The heart contains distinct macrophage populations with differing origins and divergent functions. Among these subsets, CCR2+ macrophages are a particularly inflammatory population derived from circulating blood monocytes that infiltrate the heart following various forms of tissue injury and contribute to adverse cardiovascular outcomes. However, no technique is currently available to detect these cells in the heart in intact organisms. We developed and validated a molecular imaging agent to specifically visualize CCR2+ monocytes and macrophages in the mouse and human heart using positron emission tomography. These findings provide the requisite pre-clinical data needed to support clinical and translational studies focused on investigating the dynamics and prognostic implications of CCR2+ monocyte and macrophage accumulation in the heart across the spectrum of cardiac pathologies. This novel imaging technique will provide new insights into the role of inflammation during human heart failure progression. Moreover, this technique has the potential to identify patients that may be best suited for immunomodulatory therapies.
ACKNOWLEDGMENTS
We thank the small animal imaging facility and cyclotron facility at Washington University for assistance with this research and Drs. Bin Zho and Kenji Kohno for providing the rat Tnnt2 promotor and human HB-EGF (I117V/L148V) constructs. We acknowledge the Mouse Genetics Core at Washington University for assistance in generating Tnnt2-DTR transgenic mice.
SOURCES OF FUNDING
K.J.L. is supported by the National Institutes of Health (NIH) K08 HL123519, R01 HL138466, R01 HL139714, Burroughs Welcome Fund (1014782), Children’s Discovery Institute of Washington University and St. Louis Children’s Hospital (CH-II-2015-462, CH-II-2017-628), and Foundation of Barnes-Jewish Hospital (8038–88).

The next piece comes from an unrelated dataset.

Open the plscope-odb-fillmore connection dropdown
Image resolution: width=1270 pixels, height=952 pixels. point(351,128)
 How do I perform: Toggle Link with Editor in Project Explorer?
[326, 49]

Y.L. is supported by NIH R01 HL125655 and HL131908. DK is supported by 1P01AI116501, R01 HL094601, Veterans Administration Merit Review grant 1I01BX002730 and The Foundation for Barnes-Jewish Hospital. SLB is the Dorothy R and Hubert C Moog Professor of Pulmonary Medicine, awarded through the Barnes-Jewish Hospital Foundation.
Nonstandard Abbreviations and Acronyms:
- 18F-FDG
18F- Fluorodeoxyglucose
- 64Cu
64Copper
- 68Ga
68Gallium
- CCR2
C-C chemokine receptor type 2
- DOTA
1,4,7,10-Tetraazacyclododecane-1,4,7,10-tetraacetic acid
- ECL1i
extracellular loop 1 inverso
- HPLC
high performance liquid chromatography
- LV
left ventricle
- MI
myocardial infarction
- PET/CT
positron emission tomography/computed tomography
Footnotes
In December 2018, the average time from submission to first decision for all original research papers submitted to Circulation Research was 14.99 days.
DISCLOSURES
Yongjian Liu, Daniel Kreisel, Christophe Combadiere, Robert Gropler, Steven Brody, and Kory Lavine have a pending patent entitled “Compositions and methods for detecting CCR2 receptors” (application number 15/611,577).